Ethiopia's earliest known capital, Yeha, the oldest temple in Ethiopia founded in the 900BC and is less than two hours' drive from Axum through some dramatic highland scenery. As the birthplace of the country's earliest high civilization, it is well worth visiting. To get there, head east for twenty kilometers (Bahar Dar is a town 12 miles) to Adwa. Continue along the main road towards Adigrat for another twenty-four kilometers (15 miles) and then turn north on to a short dirt track, where you will see the imposing ruins of Yeha's Temple of the moon about four kilometers (2.5 miles) to the right of the track.

Debre Damo is unique and unforgettable although, as with most Ethiopian monasteries, women are not allowed to enter to it. Even so, there is a daunting obstacle to the monastery: the only means of access is a climb of twenty-five meters up a sheer cliff. Monks lower a safety rope which visitors tie around their waists. Then they use a second, thicker rope to climb with. Some may reflect, as they make their way to the top, that because of this arduous, dangerous ascent the art treasures of Debra Damo have remained intact through the monastery-s 1,400 tumultuous years of history.

Lalibela, a medieval settlement in the Lasta area of Wello, lies at the center of an extensive complex of rock churches. Lalibela has 11 remarkable rock-hewn monolithic, semi-monolithic and cave built churches, built by one of the Zagwe Dynasty rulers,King Lalibela in the late 12th and early 13th century.
These notable structures are carved, inside and out, out of one solid rock, and are the unofficial eighth wonders of the world. Each building is architecturally unique but each reflects beautifully executed craftsmanship, and several are decorated with fascinating paintings.

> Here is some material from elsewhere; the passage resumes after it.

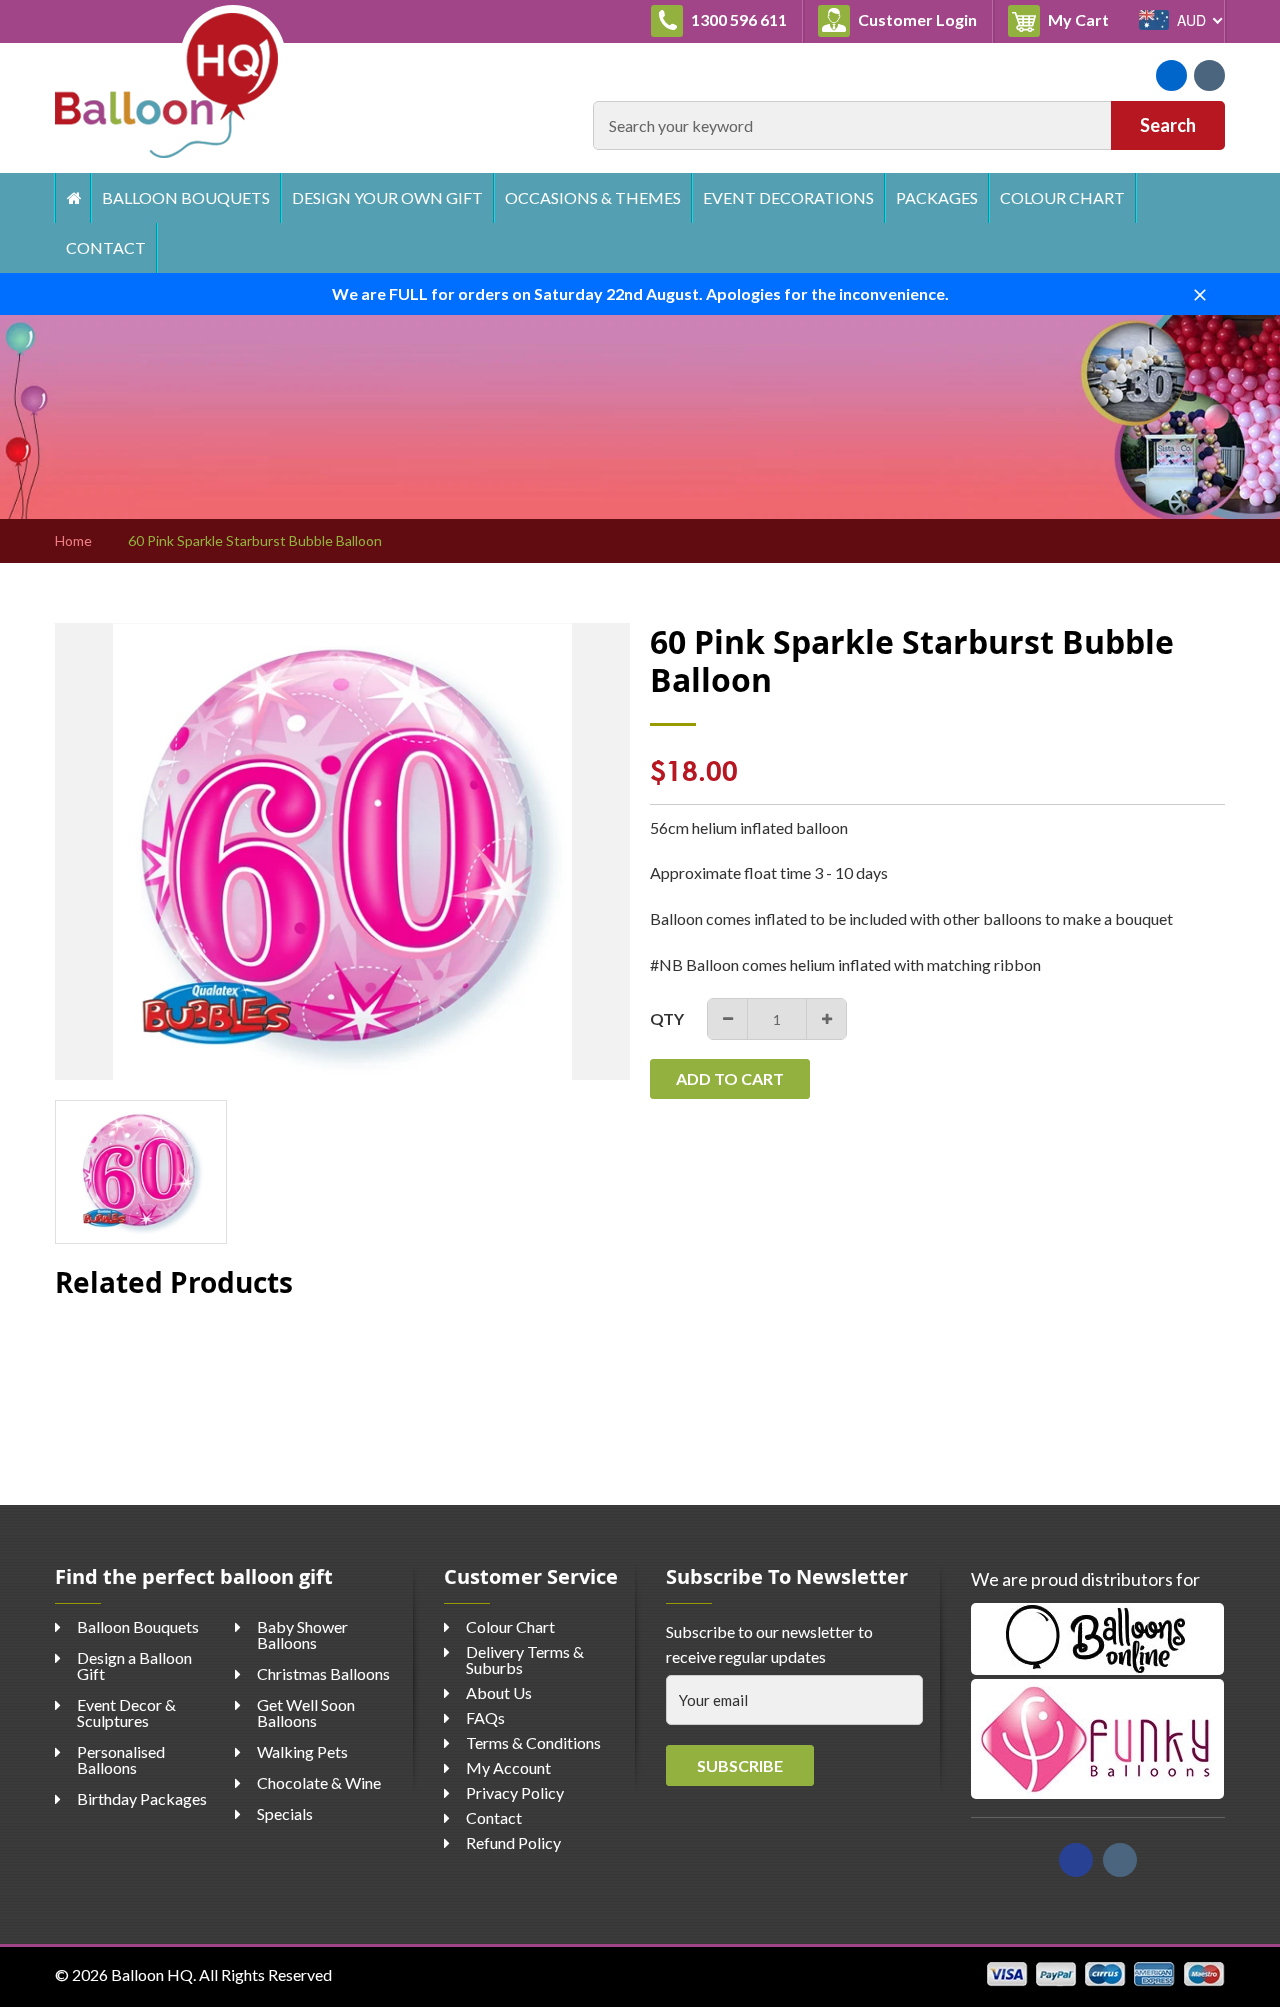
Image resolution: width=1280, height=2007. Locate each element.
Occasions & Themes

Sheikh Hussein is a town in south-eastern Ethiopia. Located in the Bale Zone of the Oromia Region, it has a longitude and latitude of 7°45′N 40°42′E with an elevation of 1386 meters above sea level. The Central Statistical Agency has not published an estimate for this town's 2005 population.
On 23 December 2007, Addis Fortune reported that SATCON Construction, an Ethiopian-owned firm, completed a four-year effort to build a 170 kilometer road through the mountainous area of the Oromia Region connecting Sheikh Hussein with the town of Micheta, located in the Darolebu woreda of the Mirab Hararghe Zone. The road was formally inaugurated 19 December.
Arthur Donaldson Smith arrived at Sheikh Hussein 21 September 1894, where he spent several days, and afterwards his companion visited the tomb of Sheikh Hussein's assistant Sheikh Mohammed.

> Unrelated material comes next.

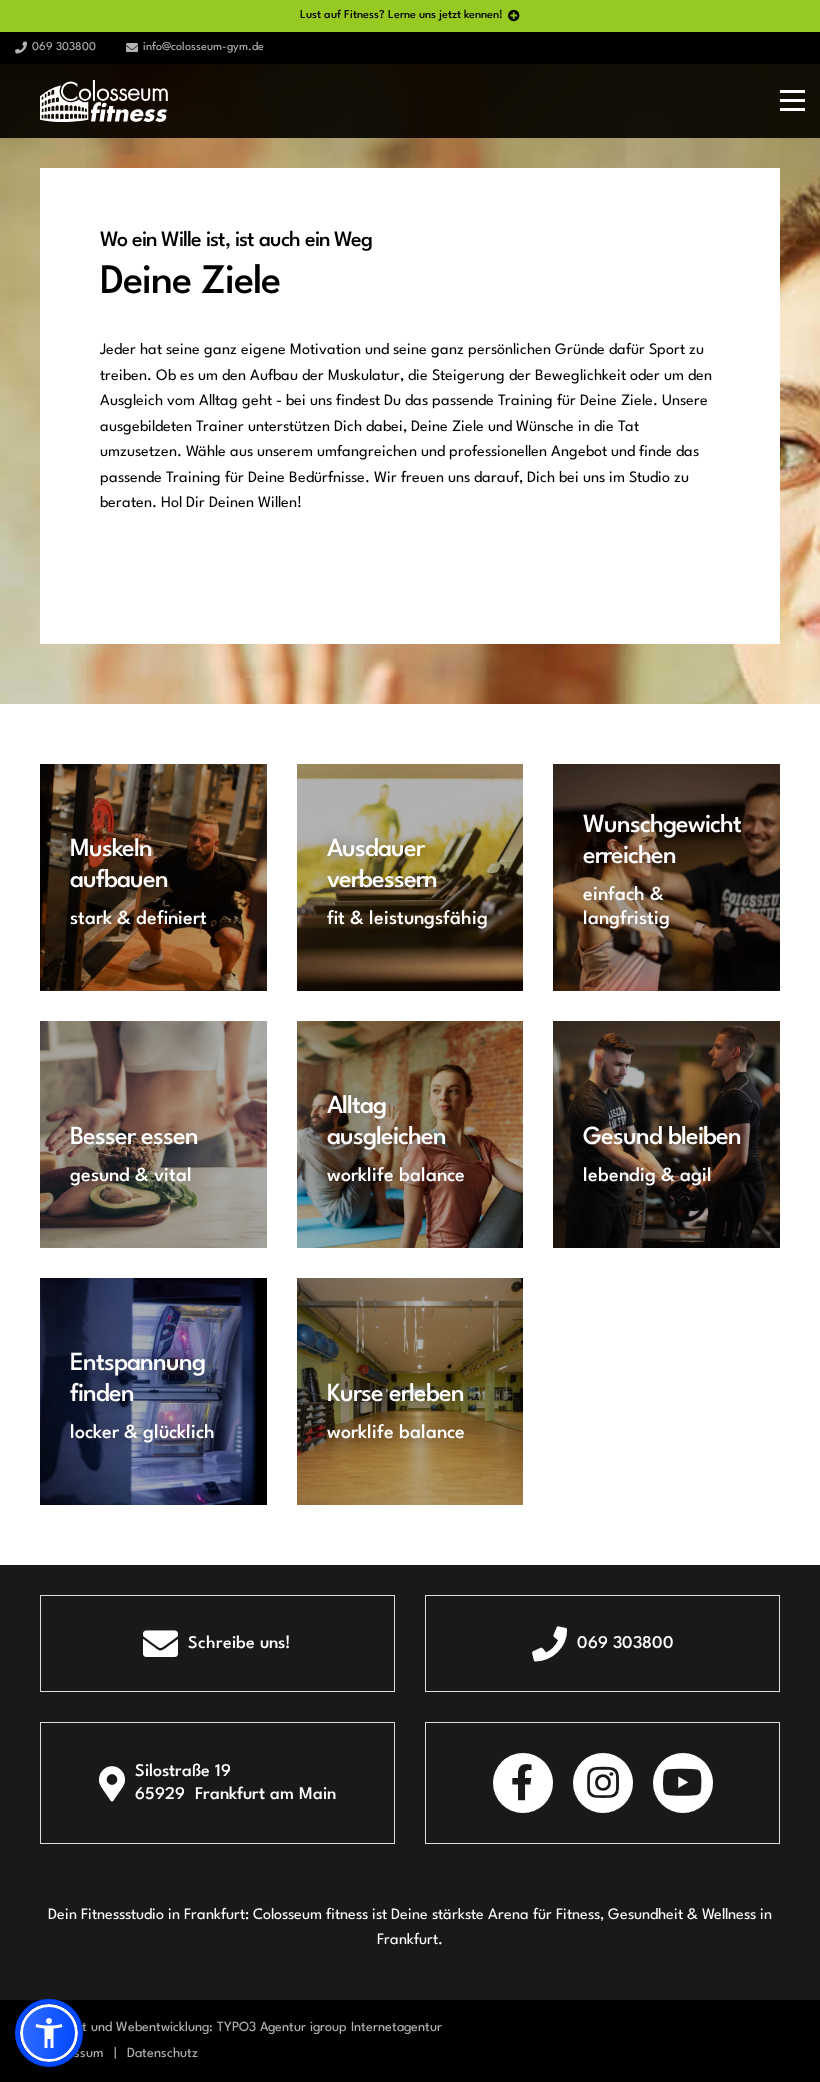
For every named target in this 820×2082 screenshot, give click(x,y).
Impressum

The town is named after what, in some Ethiopian Muslim eyes, is the most sacred place in that country: the tomb of the thirteenth century Somali saint from Mogadishu called Sheikh Hussein, who introduced Islam to the Sidamo people living in the area at the time. He is also credited for establishing a dynasty that ruled the Sultanate of Bale and is said to have performed many miracles. A number of these miracles have been recorded in a hagiography published in Cairo in the 1920s, entitled Rabi` al-Qulub. Although this town is now within the homelands of the Oromo people, it has continued to be the destination of approximately 50,000 pilgrims from Muslim Ethiopia twice a year during the Muslim months of Hajj and Rabi' al-Awwal. The first pilgrimage is to celebrate his birth, the second his death. They traditionally carry cleft sticks known as "Oulle Sheikh Hussein", which are too small to serve as walking sticks and are not utilized for any practical purpose. Once they arrive at the shrine, the pilgrims take their turns entering the saint's tomb by crawling through a small doorway.

The extensive religious complex dedicated to the saint includes the town and the nearby valley of Kachamsare. In the 18th century, Emir `Abd al-Shakur ibn Yusuf of Harar constructed a shrine to the Baghdadi saint `Abd al-Qadir al-Jilani near the tomb of Sheikh Hussein, inside the shrine compound. A graveyard has also been consecrated as part of the complex.Other landmarks of the complex include the pond of Dinkiro, 300 meters south of the mosque, built in dry stone masonry; associated with the pond is a spring with "miraculous" water. At the entrance of the holy area are two wild fig trees called kiltu (identified as Ficus sycomorus) in the Oromo language. Near another pond, of Imaro, there is the mosque of Sheikh Hussein's father, both with a gubba of Harar type. Also nearby are several caves—a "cave of serpents", a "cave of herbs", and a "cave of honey"—and rock formations said to be petrified persons.